Salvatore Volatile - 09 Jan 2007 01:04 GMT > Just as "performance" or "speed" is the noun form of "fast" (or > "quickly"), what is the noun form of "atomic" in the sense of [quoted text clipped - 3 lines] > > Any ideas ? Atomicity.
 Signature Salvatore Volatile
vorotyntsev@yahoo.com - 09 Jan 2007 01:14 GMT > > Just as "performance" or "speed" is the noun form of "fast" (or > > "quickly"), what is the noun form of "atomic" in the sense of [quoted text clipped - 8 lines] > -- > Salvatore Volatile No, it's atomicitousness.
Seriously, the noun form of atomic is atom.
BST - 09 Jan 2007 02:10 GMT >>> Just as "performance" or "speed" is the noun form of "fast" (or >>> "quickly"), what is the noun form of "atomic" in the sense of [quoted text clipped - 8 lines] > > Seriously, the noun form of atomic is atom. Be that as it may, the answer to richardchaven's question is "atomicity".
vorotyntsev@yahoo.com - 10 Jan 2007 21:36 GMT > >>> Just as "performance" or "speed" is the noun form of "fast" (or > >>> "quickly"), what is the noun form of "atomic" in the sense of [quoted text clipped - 10 lines] > > Be that as it may, the answer to richardchaven's question is "atomicity". Use it in a sentence.

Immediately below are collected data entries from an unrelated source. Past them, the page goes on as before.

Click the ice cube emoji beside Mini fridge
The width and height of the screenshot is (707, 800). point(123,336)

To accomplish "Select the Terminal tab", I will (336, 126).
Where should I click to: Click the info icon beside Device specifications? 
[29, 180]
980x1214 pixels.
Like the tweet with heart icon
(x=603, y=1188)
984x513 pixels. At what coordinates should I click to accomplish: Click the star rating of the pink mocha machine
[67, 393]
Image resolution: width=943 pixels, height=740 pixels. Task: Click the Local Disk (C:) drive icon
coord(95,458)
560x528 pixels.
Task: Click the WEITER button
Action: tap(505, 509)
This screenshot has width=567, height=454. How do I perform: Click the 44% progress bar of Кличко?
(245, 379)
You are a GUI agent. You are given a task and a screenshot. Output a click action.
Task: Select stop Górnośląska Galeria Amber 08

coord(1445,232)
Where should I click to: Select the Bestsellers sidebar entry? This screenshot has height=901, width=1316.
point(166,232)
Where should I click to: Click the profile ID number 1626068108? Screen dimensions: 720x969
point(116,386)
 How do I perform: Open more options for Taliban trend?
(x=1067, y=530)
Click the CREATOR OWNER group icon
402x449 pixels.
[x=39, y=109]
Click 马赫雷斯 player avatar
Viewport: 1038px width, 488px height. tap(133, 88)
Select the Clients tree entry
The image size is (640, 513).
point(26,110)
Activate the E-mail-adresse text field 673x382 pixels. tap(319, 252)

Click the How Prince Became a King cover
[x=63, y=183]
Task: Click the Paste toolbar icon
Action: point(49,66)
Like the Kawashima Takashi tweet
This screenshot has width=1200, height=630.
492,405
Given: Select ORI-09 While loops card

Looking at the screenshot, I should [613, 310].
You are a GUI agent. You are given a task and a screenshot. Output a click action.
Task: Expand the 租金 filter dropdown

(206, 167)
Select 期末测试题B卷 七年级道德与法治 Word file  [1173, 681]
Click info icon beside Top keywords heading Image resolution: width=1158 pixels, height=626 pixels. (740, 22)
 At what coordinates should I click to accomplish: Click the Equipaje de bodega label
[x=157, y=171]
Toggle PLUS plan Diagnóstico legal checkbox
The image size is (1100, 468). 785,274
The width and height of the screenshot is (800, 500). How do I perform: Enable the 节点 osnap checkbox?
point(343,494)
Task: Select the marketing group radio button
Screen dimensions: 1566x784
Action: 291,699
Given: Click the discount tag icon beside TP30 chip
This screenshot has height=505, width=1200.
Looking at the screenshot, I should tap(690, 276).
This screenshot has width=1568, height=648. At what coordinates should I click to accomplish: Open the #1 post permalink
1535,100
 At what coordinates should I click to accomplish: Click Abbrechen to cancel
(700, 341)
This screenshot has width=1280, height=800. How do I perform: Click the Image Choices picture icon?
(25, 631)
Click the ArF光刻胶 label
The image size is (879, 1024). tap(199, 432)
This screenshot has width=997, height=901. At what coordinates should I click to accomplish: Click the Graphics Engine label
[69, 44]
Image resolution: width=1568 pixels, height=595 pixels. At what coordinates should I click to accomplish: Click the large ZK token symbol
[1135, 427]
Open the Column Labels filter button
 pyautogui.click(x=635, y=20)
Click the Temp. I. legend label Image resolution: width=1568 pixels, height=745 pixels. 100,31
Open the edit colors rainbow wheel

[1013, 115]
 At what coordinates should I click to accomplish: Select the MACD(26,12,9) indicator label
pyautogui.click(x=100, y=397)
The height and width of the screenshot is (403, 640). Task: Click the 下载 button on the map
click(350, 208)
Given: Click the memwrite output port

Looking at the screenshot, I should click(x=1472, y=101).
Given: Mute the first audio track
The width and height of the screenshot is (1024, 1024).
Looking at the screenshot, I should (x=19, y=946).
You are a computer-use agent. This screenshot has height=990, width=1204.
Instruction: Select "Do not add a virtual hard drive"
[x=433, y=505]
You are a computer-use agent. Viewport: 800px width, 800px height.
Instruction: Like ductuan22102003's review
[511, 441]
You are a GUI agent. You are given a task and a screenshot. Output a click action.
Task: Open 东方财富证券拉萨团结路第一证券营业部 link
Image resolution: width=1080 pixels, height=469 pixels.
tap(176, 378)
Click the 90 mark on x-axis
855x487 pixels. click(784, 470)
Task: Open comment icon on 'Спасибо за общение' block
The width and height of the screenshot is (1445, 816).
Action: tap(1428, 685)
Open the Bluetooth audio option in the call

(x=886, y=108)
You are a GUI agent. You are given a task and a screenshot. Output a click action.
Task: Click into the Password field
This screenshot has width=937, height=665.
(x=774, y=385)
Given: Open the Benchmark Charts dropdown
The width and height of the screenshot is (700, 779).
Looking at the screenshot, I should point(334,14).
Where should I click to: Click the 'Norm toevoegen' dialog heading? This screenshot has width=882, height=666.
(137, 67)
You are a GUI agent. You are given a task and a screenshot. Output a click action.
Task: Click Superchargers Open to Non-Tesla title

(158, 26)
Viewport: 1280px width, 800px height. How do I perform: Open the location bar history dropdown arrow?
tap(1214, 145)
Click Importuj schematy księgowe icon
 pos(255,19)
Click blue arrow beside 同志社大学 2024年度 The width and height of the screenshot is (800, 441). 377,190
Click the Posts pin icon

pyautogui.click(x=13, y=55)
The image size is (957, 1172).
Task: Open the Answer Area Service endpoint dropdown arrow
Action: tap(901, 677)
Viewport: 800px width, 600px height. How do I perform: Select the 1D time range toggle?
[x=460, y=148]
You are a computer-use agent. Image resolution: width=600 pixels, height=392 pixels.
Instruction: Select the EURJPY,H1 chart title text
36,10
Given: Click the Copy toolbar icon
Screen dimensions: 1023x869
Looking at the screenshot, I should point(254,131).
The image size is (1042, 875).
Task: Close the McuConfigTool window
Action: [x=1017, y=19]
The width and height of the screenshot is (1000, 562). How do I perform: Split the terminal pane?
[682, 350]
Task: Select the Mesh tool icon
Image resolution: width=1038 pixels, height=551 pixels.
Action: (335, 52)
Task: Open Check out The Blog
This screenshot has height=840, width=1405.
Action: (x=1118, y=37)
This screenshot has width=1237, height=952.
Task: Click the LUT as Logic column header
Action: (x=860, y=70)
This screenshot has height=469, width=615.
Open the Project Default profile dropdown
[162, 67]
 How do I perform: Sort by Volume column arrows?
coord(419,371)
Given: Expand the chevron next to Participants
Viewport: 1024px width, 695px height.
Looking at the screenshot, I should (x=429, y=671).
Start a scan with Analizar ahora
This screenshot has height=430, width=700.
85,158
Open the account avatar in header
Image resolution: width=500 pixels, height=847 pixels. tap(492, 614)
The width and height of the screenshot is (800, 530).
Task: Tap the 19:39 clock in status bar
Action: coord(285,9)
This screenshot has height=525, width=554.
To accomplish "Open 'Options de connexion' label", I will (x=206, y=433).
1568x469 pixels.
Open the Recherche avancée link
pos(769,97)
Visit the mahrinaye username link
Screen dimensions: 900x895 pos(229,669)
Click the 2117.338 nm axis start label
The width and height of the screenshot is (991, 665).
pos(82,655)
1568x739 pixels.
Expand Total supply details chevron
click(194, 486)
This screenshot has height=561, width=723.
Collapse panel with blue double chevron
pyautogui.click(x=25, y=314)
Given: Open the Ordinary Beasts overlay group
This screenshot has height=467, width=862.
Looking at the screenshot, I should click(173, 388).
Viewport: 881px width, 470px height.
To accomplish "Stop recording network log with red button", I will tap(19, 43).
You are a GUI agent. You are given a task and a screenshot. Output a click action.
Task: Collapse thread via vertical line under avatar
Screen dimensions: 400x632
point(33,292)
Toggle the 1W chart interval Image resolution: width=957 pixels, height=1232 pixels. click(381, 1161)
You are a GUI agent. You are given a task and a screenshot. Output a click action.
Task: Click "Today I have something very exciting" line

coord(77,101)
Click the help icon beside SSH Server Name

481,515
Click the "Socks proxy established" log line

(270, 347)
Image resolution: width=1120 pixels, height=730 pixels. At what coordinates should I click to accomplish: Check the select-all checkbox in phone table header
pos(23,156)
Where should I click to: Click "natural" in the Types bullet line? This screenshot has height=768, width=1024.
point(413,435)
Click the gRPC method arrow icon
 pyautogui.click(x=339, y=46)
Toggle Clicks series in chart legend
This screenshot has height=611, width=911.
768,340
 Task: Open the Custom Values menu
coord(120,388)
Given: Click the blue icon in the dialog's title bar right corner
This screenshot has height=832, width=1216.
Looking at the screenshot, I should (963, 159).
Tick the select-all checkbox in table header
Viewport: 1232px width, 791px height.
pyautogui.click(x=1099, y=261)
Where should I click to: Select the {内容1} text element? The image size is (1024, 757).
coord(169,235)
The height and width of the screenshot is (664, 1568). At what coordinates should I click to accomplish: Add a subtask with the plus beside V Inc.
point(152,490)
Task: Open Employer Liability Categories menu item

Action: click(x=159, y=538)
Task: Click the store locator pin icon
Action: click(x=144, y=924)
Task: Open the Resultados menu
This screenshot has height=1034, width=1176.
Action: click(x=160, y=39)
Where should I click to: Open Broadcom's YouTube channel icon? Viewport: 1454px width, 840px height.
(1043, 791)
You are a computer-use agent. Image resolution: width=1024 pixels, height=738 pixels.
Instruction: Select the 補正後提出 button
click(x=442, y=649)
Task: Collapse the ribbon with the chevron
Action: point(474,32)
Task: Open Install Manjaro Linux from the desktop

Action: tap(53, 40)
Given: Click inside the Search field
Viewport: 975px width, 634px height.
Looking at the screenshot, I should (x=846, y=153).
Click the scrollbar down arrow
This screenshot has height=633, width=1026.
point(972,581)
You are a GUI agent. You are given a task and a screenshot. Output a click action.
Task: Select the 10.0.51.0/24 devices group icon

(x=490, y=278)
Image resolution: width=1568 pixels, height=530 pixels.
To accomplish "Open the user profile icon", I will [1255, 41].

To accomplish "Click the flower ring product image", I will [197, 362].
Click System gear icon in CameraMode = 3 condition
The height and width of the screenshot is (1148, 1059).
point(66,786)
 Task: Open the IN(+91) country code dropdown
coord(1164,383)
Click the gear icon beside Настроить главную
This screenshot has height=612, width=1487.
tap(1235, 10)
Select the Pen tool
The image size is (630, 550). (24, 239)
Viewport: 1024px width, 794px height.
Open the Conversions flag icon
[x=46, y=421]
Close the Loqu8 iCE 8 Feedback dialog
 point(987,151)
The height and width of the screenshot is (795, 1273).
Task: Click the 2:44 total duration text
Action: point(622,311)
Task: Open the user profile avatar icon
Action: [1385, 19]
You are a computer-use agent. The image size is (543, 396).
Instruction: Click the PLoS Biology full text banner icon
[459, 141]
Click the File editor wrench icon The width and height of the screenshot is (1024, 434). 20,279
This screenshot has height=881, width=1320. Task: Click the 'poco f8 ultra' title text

vorotyntsev@yahoo.com - 11 Jan 2007 05:37 GMT > >>> Just as "performance" or "speed" is the noun form of "fast" (or > >>> "quickly"), what is the noun form of "atomic" in the sense of [quoted text clipped - 10 lines] > > Be that as it may, the answer to richardchaven's question is "atomicity". Use it in a sentence.
Peter Moylan - 11 Jan 2007 05:59 GMT >> Be that as it may, the answer to richardchaven's question is "atomicity". > > Use it in a sentence. And so here we'll stay Till the very day We find out what atomicity means.
[With apologies to Kermit the Frog]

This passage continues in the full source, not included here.